Once we have verified that our model assumptions are reasonably satisfied, we proceed with statistical inference. The first question we typically ask is: “Does the simple linear regression model provide useful information about the relationship between the explanatory and response variables?”

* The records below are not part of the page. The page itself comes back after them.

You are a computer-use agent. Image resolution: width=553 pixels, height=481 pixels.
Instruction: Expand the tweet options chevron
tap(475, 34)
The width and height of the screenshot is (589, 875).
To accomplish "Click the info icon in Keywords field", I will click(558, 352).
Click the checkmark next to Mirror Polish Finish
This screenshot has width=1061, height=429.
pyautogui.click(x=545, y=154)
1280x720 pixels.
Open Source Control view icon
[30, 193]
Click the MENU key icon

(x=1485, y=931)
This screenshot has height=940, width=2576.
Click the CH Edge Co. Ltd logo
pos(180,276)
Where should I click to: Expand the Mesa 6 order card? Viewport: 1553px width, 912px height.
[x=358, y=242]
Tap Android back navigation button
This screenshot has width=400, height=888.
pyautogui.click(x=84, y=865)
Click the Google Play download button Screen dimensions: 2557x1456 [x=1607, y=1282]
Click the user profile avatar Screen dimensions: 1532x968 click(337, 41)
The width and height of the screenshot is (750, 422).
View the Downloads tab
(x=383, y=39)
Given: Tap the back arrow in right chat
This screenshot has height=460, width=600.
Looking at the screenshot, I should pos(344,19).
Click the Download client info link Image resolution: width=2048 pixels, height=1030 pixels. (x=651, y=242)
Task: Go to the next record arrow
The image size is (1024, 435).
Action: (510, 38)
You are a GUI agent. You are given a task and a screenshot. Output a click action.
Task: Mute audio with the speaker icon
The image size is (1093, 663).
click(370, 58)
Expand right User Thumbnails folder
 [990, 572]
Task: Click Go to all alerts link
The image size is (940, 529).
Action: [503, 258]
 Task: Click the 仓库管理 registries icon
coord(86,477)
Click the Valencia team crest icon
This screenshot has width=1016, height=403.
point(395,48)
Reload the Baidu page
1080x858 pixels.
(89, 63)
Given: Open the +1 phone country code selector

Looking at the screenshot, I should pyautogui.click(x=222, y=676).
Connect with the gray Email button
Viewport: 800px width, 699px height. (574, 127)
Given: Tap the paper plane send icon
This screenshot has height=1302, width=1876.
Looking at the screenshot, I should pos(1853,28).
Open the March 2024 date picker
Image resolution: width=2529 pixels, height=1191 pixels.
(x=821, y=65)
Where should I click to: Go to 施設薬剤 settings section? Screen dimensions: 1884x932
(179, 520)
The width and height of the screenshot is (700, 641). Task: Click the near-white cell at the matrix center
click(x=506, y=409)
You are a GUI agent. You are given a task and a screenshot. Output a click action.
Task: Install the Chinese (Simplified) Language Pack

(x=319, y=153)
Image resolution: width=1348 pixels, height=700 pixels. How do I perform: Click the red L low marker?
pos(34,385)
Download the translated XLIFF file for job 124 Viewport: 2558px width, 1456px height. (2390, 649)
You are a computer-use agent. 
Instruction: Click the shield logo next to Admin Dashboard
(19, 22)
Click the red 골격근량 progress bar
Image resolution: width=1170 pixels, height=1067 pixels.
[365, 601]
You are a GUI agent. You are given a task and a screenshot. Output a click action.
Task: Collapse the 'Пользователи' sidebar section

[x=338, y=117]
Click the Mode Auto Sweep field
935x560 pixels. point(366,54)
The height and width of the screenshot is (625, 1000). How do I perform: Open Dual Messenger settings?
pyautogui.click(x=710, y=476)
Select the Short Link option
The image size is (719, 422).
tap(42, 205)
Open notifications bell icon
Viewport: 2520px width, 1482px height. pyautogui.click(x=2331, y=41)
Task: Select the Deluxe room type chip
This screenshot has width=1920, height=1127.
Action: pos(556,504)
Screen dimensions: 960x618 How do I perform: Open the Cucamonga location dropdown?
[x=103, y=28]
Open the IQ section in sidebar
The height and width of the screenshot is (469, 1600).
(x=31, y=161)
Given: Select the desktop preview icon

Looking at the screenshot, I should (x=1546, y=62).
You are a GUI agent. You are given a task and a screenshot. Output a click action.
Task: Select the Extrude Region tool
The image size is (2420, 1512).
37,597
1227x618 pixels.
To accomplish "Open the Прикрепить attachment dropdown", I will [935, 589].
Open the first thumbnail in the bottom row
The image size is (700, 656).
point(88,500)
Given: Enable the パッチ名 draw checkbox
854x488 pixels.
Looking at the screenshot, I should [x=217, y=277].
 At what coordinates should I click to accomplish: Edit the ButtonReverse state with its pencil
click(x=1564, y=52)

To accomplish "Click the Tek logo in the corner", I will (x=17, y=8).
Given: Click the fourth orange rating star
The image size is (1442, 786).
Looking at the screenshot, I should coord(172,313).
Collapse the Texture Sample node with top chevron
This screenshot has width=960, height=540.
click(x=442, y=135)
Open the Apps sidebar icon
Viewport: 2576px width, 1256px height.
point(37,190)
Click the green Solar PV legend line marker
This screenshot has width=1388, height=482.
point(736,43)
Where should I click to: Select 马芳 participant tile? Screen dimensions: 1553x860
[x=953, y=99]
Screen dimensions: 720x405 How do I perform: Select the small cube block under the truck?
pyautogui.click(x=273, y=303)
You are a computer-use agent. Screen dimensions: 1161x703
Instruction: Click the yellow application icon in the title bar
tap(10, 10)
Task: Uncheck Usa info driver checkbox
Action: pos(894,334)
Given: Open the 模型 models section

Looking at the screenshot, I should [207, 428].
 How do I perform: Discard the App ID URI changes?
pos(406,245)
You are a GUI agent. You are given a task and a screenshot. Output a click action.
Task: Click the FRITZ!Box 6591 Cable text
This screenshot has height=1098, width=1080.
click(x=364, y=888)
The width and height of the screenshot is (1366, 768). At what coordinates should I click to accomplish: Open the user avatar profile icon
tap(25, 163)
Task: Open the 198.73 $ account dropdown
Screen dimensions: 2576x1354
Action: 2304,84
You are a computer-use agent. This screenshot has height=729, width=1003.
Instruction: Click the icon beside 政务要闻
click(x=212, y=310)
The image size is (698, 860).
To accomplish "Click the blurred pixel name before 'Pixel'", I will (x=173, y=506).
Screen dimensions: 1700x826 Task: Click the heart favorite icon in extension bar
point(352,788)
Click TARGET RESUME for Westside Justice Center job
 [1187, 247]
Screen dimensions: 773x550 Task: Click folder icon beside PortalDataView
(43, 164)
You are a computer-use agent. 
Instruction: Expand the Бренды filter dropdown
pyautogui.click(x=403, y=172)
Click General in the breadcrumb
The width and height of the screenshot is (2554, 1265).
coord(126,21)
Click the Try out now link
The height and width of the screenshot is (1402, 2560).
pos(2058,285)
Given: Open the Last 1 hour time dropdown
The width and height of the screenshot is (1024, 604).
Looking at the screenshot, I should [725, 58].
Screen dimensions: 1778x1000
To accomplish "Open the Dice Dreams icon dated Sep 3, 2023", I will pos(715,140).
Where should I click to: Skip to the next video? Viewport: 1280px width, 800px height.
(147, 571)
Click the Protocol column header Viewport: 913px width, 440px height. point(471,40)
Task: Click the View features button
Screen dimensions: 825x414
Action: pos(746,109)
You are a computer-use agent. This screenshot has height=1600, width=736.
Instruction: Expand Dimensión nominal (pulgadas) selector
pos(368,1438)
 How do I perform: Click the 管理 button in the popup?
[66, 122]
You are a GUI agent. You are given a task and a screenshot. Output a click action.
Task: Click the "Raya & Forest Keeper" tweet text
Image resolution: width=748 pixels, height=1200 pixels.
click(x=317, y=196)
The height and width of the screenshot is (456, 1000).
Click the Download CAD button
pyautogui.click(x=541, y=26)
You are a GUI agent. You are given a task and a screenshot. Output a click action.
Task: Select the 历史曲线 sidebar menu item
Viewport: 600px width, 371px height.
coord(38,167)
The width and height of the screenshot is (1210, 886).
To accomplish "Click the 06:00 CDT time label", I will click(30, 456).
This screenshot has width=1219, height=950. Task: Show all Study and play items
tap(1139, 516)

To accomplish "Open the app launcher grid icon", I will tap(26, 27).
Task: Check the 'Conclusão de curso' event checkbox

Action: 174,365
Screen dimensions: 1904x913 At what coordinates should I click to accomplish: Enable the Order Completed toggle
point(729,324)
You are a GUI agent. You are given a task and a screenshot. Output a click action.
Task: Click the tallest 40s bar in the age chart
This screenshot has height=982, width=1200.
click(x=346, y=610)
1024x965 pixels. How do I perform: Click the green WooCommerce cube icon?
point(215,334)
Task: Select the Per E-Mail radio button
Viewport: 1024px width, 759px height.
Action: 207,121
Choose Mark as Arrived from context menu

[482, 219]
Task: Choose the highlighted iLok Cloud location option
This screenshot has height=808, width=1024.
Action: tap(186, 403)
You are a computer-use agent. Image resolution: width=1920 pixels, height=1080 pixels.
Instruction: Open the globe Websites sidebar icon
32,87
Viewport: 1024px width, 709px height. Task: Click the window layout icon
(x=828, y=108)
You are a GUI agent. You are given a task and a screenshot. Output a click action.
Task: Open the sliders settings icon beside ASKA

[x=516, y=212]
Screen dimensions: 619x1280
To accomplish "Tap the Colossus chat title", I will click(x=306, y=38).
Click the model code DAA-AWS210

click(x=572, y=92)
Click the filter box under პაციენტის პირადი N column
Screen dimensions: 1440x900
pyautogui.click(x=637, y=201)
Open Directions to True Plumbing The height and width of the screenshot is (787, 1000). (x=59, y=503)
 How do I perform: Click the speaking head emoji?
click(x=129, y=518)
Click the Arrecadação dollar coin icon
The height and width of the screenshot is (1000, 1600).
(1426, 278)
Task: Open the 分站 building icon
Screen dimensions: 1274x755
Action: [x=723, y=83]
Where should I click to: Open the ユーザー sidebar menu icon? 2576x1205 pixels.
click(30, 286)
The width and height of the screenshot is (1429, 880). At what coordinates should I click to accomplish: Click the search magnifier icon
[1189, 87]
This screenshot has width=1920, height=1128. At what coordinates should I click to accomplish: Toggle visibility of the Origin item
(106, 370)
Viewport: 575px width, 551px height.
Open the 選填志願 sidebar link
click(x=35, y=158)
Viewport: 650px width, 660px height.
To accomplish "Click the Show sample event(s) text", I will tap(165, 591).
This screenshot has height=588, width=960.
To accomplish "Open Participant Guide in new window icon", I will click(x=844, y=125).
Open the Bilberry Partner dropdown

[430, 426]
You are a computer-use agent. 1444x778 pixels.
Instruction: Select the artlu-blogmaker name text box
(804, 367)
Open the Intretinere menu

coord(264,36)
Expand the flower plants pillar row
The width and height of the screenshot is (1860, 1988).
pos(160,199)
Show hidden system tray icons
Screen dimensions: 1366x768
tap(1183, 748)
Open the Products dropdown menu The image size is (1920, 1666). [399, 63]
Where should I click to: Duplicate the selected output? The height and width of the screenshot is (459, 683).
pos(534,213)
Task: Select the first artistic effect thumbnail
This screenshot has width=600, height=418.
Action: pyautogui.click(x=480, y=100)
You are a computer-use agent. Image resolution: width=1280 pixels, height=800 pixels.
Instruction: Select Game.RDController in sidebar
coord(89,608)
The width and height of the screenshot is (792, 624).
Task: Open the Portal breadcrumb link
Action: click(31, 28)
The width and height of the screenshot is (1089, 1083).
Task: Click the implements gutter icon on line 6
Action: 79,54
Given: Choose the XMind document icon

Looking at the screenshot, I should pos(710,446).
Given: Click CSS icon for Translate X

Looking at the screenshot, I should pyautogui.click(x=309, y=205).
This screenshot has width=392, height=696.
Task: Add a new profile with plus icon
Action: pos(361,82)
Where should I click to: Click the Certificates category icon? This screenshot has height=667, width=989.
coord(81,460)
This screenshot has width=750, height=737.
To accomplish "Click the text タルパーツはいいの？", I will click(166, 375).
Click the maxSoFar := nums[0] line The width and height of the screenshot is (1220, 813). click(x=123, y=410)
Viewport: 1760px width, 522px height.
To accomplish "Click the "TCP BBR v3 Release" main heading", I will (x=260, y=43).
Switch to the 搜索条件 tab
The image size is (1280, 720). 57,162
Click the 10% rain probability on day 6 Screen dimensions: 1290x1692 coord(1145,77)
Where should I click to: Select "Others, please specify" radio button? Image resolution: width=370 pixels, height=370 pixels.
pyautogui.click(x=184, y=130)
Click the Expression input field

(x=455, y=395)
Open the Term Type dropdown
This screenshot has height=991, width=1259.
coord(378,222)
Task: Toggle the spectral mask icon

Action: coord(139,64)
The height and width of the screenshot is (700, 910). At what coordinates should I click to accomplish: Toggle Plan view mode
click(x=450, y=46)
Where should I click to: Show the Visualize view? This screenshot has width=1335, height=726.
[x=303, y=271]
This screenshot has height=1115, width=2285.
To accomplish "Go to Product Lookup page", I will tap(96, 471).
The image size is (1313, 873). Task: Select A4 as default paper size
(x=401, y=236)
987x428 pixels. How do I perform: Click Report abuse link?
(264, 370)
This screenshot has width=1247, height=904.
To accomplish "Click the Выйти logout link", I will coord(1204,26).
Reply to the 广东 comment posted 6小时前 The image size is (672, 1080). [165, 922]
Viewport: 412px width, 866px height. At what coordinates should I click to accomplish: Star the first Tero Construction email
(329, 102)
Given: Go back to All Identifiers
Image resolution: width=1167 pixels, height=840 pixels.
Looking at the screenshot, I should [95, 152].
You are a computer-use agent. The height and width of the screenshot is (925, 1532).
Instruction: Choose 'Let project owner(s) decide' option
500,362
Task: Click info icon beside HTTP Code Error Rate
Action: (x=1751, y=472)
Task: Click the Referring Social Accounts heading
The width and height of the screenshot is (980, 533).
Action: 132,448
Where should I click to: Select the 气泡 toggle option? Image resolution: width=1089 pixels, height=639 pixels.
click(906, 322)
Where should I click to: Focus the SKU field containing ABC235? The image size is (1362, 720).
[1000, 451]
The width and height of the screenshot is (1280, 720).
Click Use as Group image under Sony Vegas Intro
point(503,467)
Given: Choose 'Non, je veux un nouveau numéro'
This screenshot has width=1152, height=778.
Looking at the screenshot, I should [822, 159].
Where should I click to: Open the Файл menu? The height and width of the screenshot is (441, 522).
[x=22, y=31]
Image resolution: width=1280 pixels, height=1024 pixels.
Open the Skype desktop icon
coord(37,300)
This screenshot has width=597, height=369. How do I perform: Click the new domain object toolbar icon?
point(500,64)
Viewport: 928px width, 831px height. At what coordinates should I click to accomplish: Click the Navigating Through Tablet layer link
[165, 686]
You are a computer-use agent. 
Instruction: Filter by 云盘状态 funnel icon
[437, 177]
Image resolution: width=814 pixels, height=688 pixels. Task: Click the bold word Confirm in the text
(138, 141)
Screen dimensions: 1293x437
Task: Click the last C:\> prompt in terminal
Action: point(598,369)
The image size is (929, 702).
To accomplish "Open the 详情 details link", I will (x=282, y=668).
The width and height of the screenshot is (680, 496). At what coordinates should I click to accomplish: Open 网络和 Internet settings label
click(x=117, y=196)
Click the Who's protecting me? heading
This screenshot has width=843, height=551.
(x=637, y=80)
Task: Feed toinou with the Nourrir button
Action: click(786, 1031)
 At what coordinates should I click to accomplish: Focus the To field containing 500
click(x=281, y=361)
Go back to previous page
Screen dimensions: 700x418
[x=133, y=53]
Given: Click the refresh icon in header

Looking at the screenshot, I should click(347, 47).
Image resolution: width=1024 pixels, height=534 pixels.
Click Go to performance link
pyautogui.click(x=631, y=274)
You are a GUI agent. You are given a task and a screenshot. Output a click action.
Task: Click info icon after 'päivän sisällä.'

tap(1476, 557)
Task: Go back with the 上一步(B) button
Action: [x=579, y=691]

We organize our answer to this question into the usual four-step hypothesis test. We refer to the ANOVA table constructed in Chapter 13.2.

Step 1: Parameter of Interest

The focus of this test is on the overall usefulness of the linear relationship rather than on specific parameters. Therefore, it is okay to skip explicit parameter definition.

Step 2: Hypotheses

$H_0:$ There is no linear association between $X$ and $Y$.
$H_0:$ There is a linear association between $X$ and $Y$.

Important: Always state the hypotheses using the experimental context, replacing “X” and “Y” with the actual variable names and providing sufficient background information.

Step 3: Test Statistic and P-value

Recall that MSR is a scaled measurement of the variability attributed to the model structure, while MSE is a scaled measure of random error. Therefore, if MSR is substantially greater than MSE, we can consider the model to be statistically significant.

The corresponding test statistic is:

\[F_{TS} = \frac{\text{MSR}}{\text{MSE}},\]

with degrees of freedom $df_1 = 1$ and $df_2 = n-2$.

A large observed value of $F_{TS}$ is in favor of the alternative hypothesis that the model is significant. Therefore,

\[\text{p-value} = P(F_{1, n-2} > f_{TS}).\]

Step 4: Decision and Conclusion

If p-value ≤ $\alpha$:

Reject $H_0$. At the $\alpha$ significance level, we have sufficient evidence to conclude that there is a linear association between [explanatory variable] and [response variable] in [context].”
If p-value > $\alpha$:

Fail to reject $H_0$. At the $\alpha$ significance level, we do not have sufficient evidence to conclude that there is a linear association between [explanatory variable] and [response variable] in [context].”

Example 💡: Blood Pressure Study, Continued

Assuming that the assumptions of linear regression have been verified, perform the $F$-test for model utility using $\alpha = 0.05.$ Use the partially filled ANOVA table from the previous lesson:

Source	df	Sum of Squares	Mean Square	F-statistic	p-value
Regression	1	$555.7126$	$555.7126$	?	?
Error	$9$	$382.8267$	$42.5363$
Total	$10$	$938.5393$

Step 1: Parameter Definition

This step is skipped for model utility tests.

Step 2: Hypotheses:

$H_0$: There is no linear association between patient age and change in blood pressure.
$H_a$: There is a linear association between patient age and change in blood pressure.

Step 3: Computation

\[f_{TS} = \frac{\text{MSR}}{\text{MSE}} = \frac{555.7126}{42.5363} = 13.06\]

The test statistic has two degrees of freedom: $df_1=1$ and $df_2=9$. The $p$-value is:

\[P(F_{1,9} > 13.06) = 0.0055.\]

Step 4: Conclusion

At $\alpha = 0.05$, we reject $H_0$ and conclude that there is sufficient evidence of a linear association between patient age and change in blood pressure.

13.3.6. Distributional Properties of the Slope and Intercept Estimators

To develop inference procedures for $\beta_0$ and $\beta_1$, we need to understand the statistical properties of their estimators, $b_0$ and $b_1$. This draws distinction from our focus on $b_0$ and $b_1$ as estimates so far, yielding one set of realized values based on a single data. We would now like to study their behaviors across many different datasets.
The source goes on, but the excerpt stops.